Since co-expression of CD38 and HLA-DR is the key phenotype of the activation of CD8+ T cells in response to viral infections, we analyzed co-expression of CD38 and HLA-DR. As per reports for Ebola and influenza1,4, co-expression of CD38 and HLA-DR on CD8+ T cells (assessed as the frequency of CD38+HLA-DR+ CD8+ T cells) rapidly increased in this patient from day 7 (3.57%) to day 8 (5.32%) and day 9 (11.8%), then decreased at day 20 (7.05%) (Fig. 1e). Furthermore, the frequency of CD38+HLA-DR+ CD8+ T cells was much higher in this patient than in healthy individuals (1.47% ± 0.50%; n = 5). CD38+HLA-DR+ T cells were also recently documented in a patient with COVID-19 at one time point5. Similarly, co-expression of CD38 and HLA-DR on CD4+ T cells (assessed as the frequency of CD38+HLA-DR+ CD4+ T cells) increased between day 7 (0.55%) and day 9 (3.33%) in this patient, relative to that of healthy donors (0.63% ± 0.28%; n = 5), although at lower levels than that of CD8+ T cells. CD38+HLA-DR+ T cells, especially CD8+ T cells, produced larger amounts of granzymes A and B and perforin (~34–54% higher) than did their parent cells (CD8+ or CD4+ populations; Fig. 1e). Thus, the emergence and rapid increase in activated CD38+HLA-DR+ T cells, especially CD8+ T cells, at days 7–9 preceded the resolution of symptoms. Details on data reproducibility are in the Life Sciences Reporting Summary.

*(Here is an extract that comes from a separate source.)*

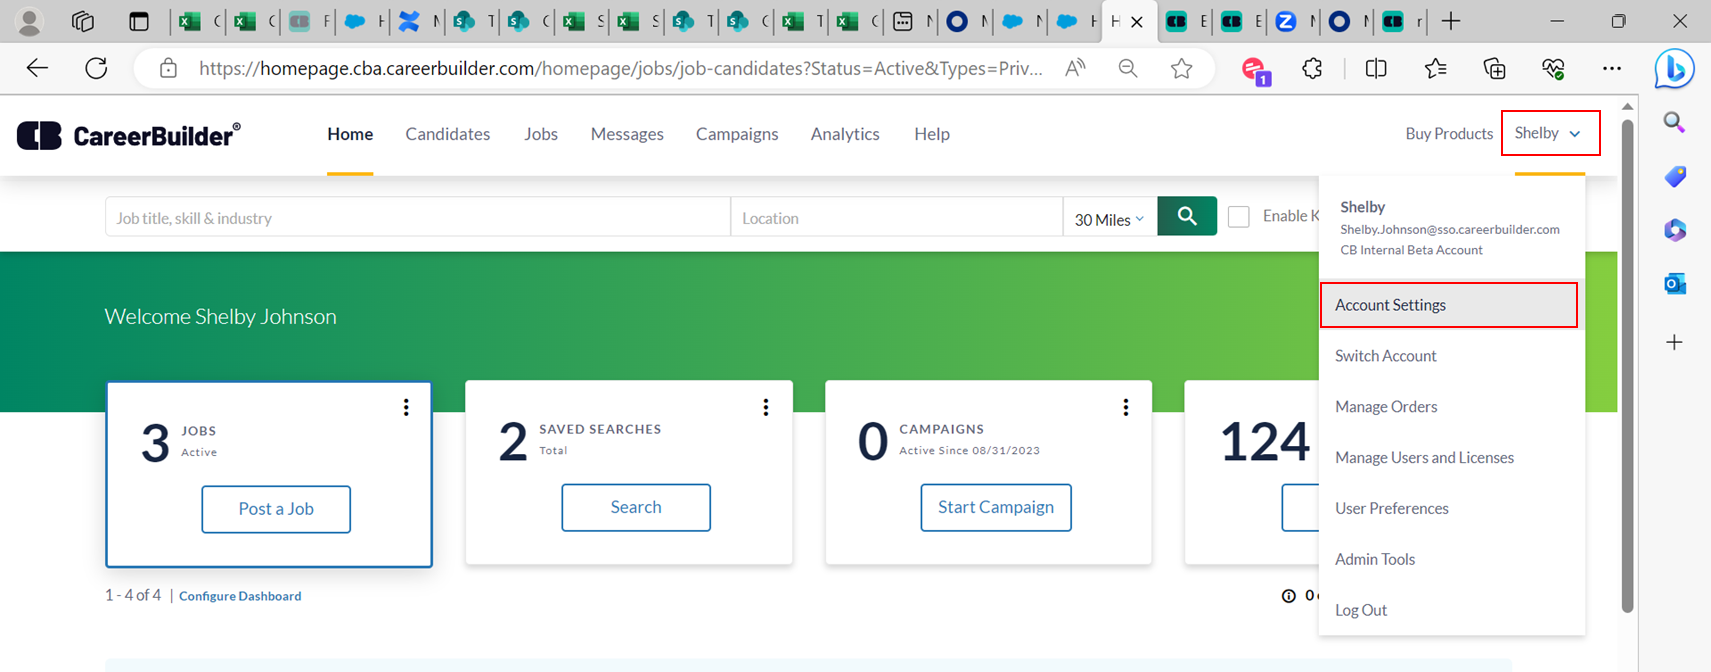Image resolution: width=1711 pixels, height=672 pixels.
Task: Toggle the Enable checkbox next to search
Action: (x=1238, y=217)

Analysis of CD16+CD14+ monocytes, which are related to immunopathology, showed lower frequencies of CD16+CD14+ monocytes in the blood of this patient at days 7, 8 and 9 (1.29%, 0.43% and 1.47%, respectively) than in that of healthy control donors (9.03% ± 4.39%; n = 5) (Fig. 1f), possibly indicative of the efflux of CD16+CD14+ monocytes from the blood to the site of infection. No differences in activated HLA-DR+CD3–CD56+ natural killer cells were found.
As pro-inflammatory cytokines and chemokines are predictive of severe clinical outcomes for influenza6, we quantified 17 pro-inflammatory cytokines and chemokines in plasma. We found low levels of the chemokine MCP-1 (CCL2) in the patient’s plasma (Extended Data Fig. 2a), although this was comparable to results obtained for healthy donors (22.15 ± 13.81; n = 5), patients infected with influenza A virus or influenza B, assessed at days 7–9 (33.85 ± 30.12; n = 5), and a patient infected with the human coronavirus HCoV-229e (40.56). Thus, in contrast to severe avian H7N9 disease, which had elevated cytokines IL-6, IL-8, IL-10, MIP-1β and IFN-γ6, minimal pro-inflammatory cytokines and chemokines were found in this patient with COVID-19, even while she was symptomatic at days 7–9.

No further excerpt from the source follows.